The Belmont Club will be moving on Monday, June 23 to this new site.
The Belmont Club interviews Bill Roggio for Pajamas Media in Kandahar about the coalition offensive in Afghanistan.
11 Comments:
For another, more British, view of the Afghan challenge there is an article in "The Sunday Times".
The tone of the article is summed up in the closing paragraph, but there are some confirmable facts within the story.
"... Last week in Shanghai the leaders of Russia, China, Iran, Pakistan, Tajikistan and Kyrgyzstan met under the umbrella of the Shanghai Co-operation Organisation. This little-reported group was intended to cement an alliance against further western intervention in Asia. So far, so understandable. But if western diplomacy allows that cement to harden into something more sinister, the “war on terror” will have been the stupidest mistake in history. ..."
Yes, the Shanghai Co-operation Organisation is a creation of the War on Terror.
I wish Mr Bush & Mr Blair were so omnipotent, to have that kind of cause and effect ability in the World.
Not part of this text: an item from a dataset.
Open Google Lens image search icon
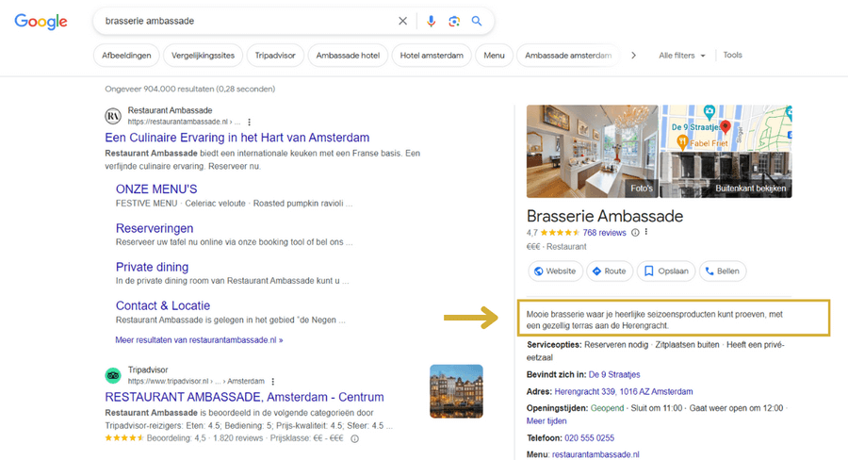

The link to the Times, if interested.
If there is a global media conspiracy,
know the Enemy.
Great interview w. Mr. Roggio, Richard. Thanks for making that available.
“All lies and jest, still a man hears what he wants to hear and disregards the rest...”
— Paul Simon, “The Boxer” circa 1971
Sometimes I despair, thinking that the idiots on the left only read the official idiot news sources, while everyone I regard as sane gets their information from the SANE and TOTALLY REASONABLE information sources. Without bias or distortion or slant. Of course, I use all caps to underscore how TOTALLY RATIONAL AND UNEMOTIONAL I am.
Actually, people have been doing that — seeking out the news that reinforces what they already think is true — since... well, forever. The ones who actually end up in positions of power and hold on to it for any length of time presumably are those who at least take the trouble to find out just what their adversaries think and know.
It’s all very well for me to smugly think I’ve got the world figured out, and sneeringly dismiss or solemnly applaud each new bit of news from the front according to whether it comes from a pathetic LEFT-Wing newsreader or a completely trustworthy and un-biased source... (note to self: Which ones are those, again? I mean, besides Mr. Fernandez...) But occasionally it’s necessary to climb out of the very deep and comfortable rut I’ve carved with my contractor-grade Bobcat, and peer bravely at the rest of the world. I occasionally sneek peeks at the Daily Kos, even DU, and follow links to various liberal and left sites.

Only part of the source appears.